According to the present invention, the porosity is high because the structure is a three-dimensional network skeleton structure of the ceramic fiber reinforced ceramic composite material while maximizing the porosity of the ceramic fiber aggregate. Moreover, it is possible to provide a porous ceramic film having extremely high strength.

Further, this high-strength porous ceramic membrane is suitable as a filter, and it is possible to obtain a high permeation flow rate without peeling of the fiber even at a high filtration pressure.
The porous ceramics membrane is effective as a high-pressure filter such as a diesel particulate, a battery separator, a catalyst carrier, a semiconductor element cleaning filter, a fine particle filtration filter in a semiconductor element manufacturing gas, and the like.

[Brief description of drawings]

FIG. 1 is a plan view showing a specific example of a filter provided with a porous ceramic membrane of the present invention.

2 is a cross-sectional view of the filter of FIG.

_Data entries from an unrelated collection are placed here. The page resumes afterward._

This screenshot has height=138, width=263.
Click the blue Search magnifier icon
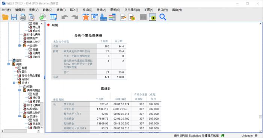click(163, 17)
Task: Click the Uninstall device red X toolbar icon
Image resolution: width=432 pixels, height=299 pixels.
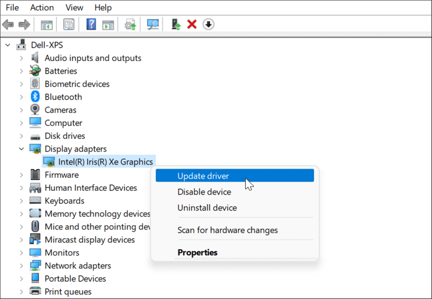Action: 192,24
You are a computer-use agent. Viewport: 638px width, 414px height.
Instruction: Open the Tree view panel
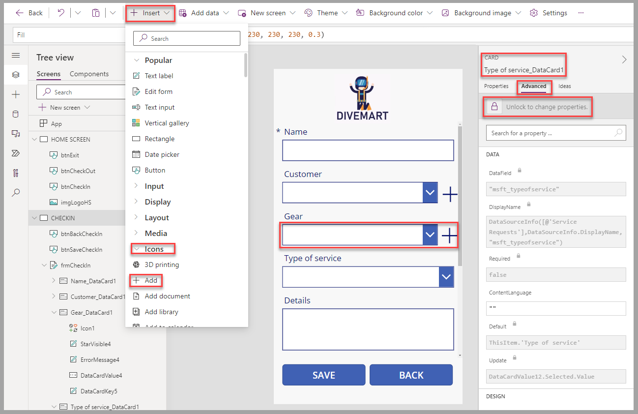[x=15, y=75]
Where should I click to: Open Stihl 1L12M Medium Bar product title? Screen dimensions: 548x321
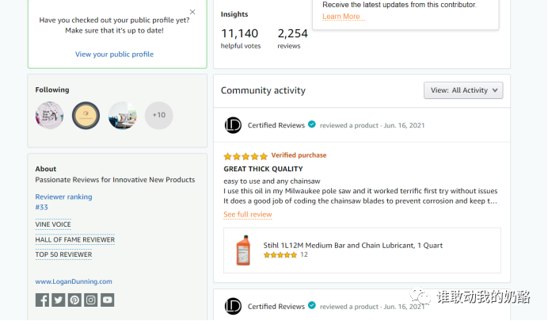point(353,246)
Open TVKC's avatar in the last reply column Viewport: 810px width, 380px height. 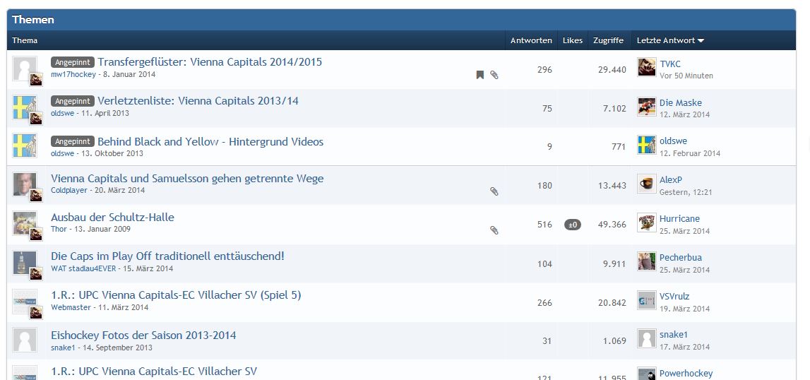646,68
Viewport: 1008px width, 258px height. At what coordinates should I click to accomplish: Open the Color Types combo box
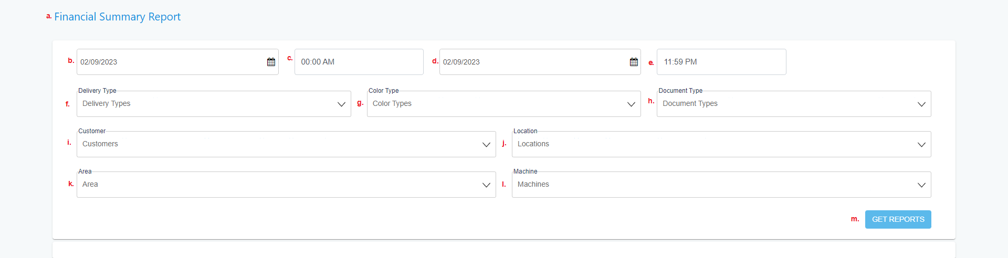click(x=504, y=104)
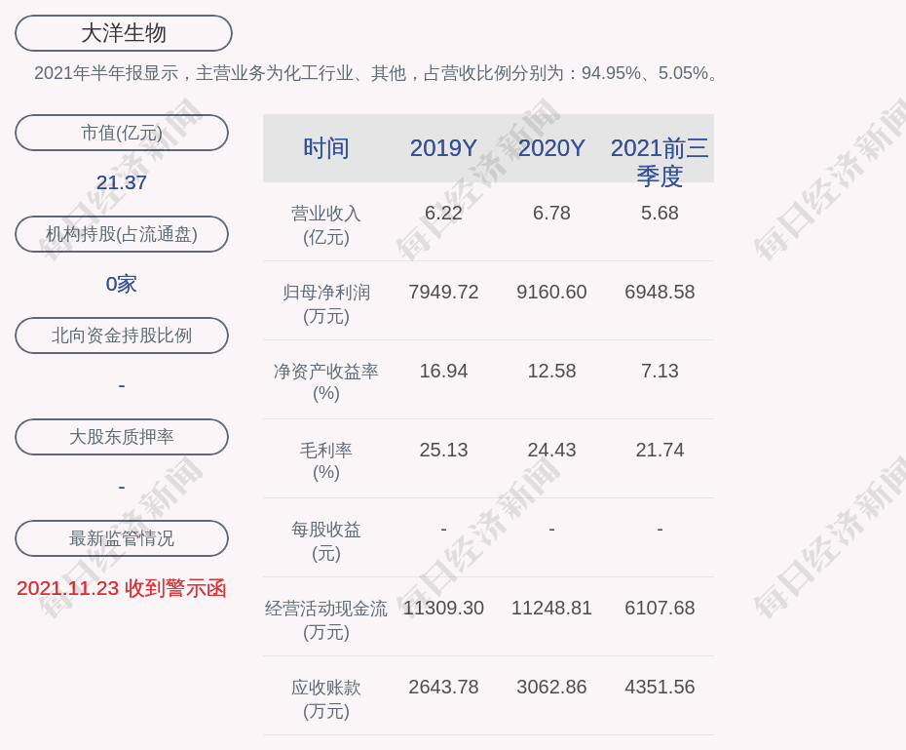Open the 最新监管情况 label

point(122,538)
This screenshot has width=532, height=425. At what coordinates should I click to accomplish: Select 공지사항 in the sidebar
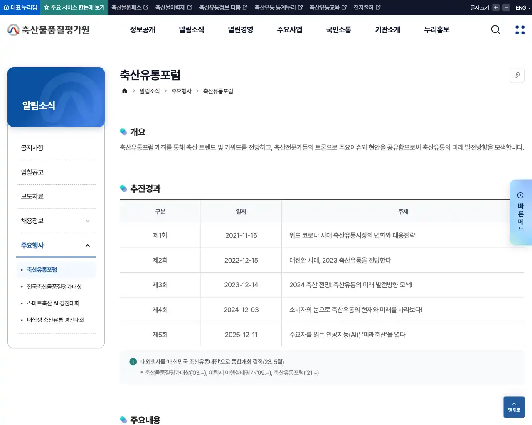point(32,148)
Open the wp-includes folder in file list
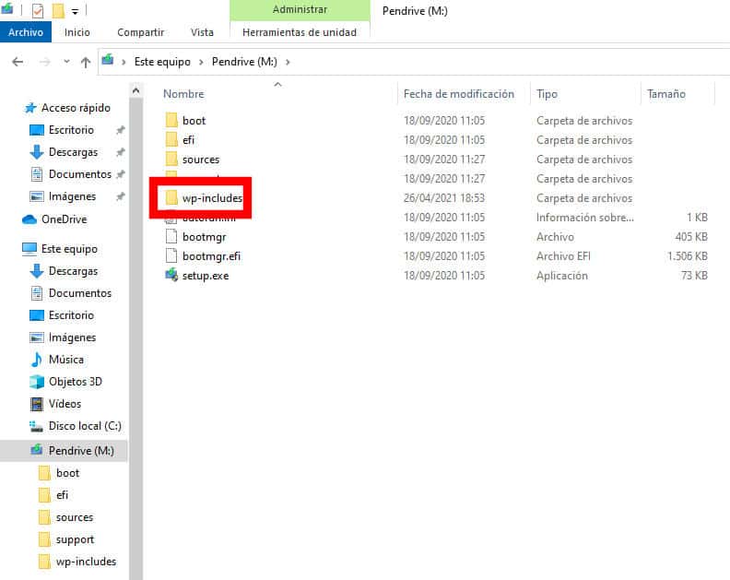The width and height of the screenshot is (730, 580). coord(211,198)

FIG. 3 is a schematic explanatory view of a gas separation device used for a filter test in Examples.

[Explanation of symbols]

 1 Ceramics Base 2 Through Hole 3 Ceramics Fiber 4 Filter 5 Sample Adapter 6 O-ring 7 Gas Supply System 8 Concentration Analyzer 9 Flowmeter

Claims (6)

[Claims] 1. A porous ceramic film comprising an aggregate of ceramic fibers supported on a ceramic substrate, wherein a coating layer of ceramics made of at least one of carbide and nitride is formed on the surface of each ceramic fiber forming a core. A porous ceramic film having a three-dimensional net-like skeleton structure in which ceramic fibers are bonded to each other by the ceramic coating layer. 2. The porous ceramic film according to claim 1, wherein the ceramic fiber is a Si ₃ N ₄ fiber. 3. The porous ceramics membrane according to claim 1, which has a porosity of 70 to 95% and an average pore diameter of 0.1 to 100 μm. 4. The surface of each ceramic fiber of the ceramic fiber aggregate supported on the ceramic substrate is coated with a liquid silicon-containing polymer compound and then fired at 600 to 2000 ° C. A method for manufacturing a porous ceramic film. 5. A flat or cylindrical ceramic substrate having a through hole having a diameter of 1 to 10 mm is used, and an aggregate of ceramic fibers is synthesized from a gas phase and filled in the through hole of the ceramic substrate. The method for producing a porous ceramic film according to claim 4, characterized in that 6. A plate-shaped or cylindrical ceramic substrate having a through hole having a diameter of 1 to 10 mm, and a porous ceramic film of a ceramic fiber aggregate filled and held in the through hole. Quality ceramic film
A ceramic coating layer made of at least one of a carbide and a nitride is formed on the surface of each ceramic fiber forming a core, and the ceramic coating layer has a three-dimensional net-like skeleton structure in which the ceramic fibers are bonded to each other. And ceramics filter.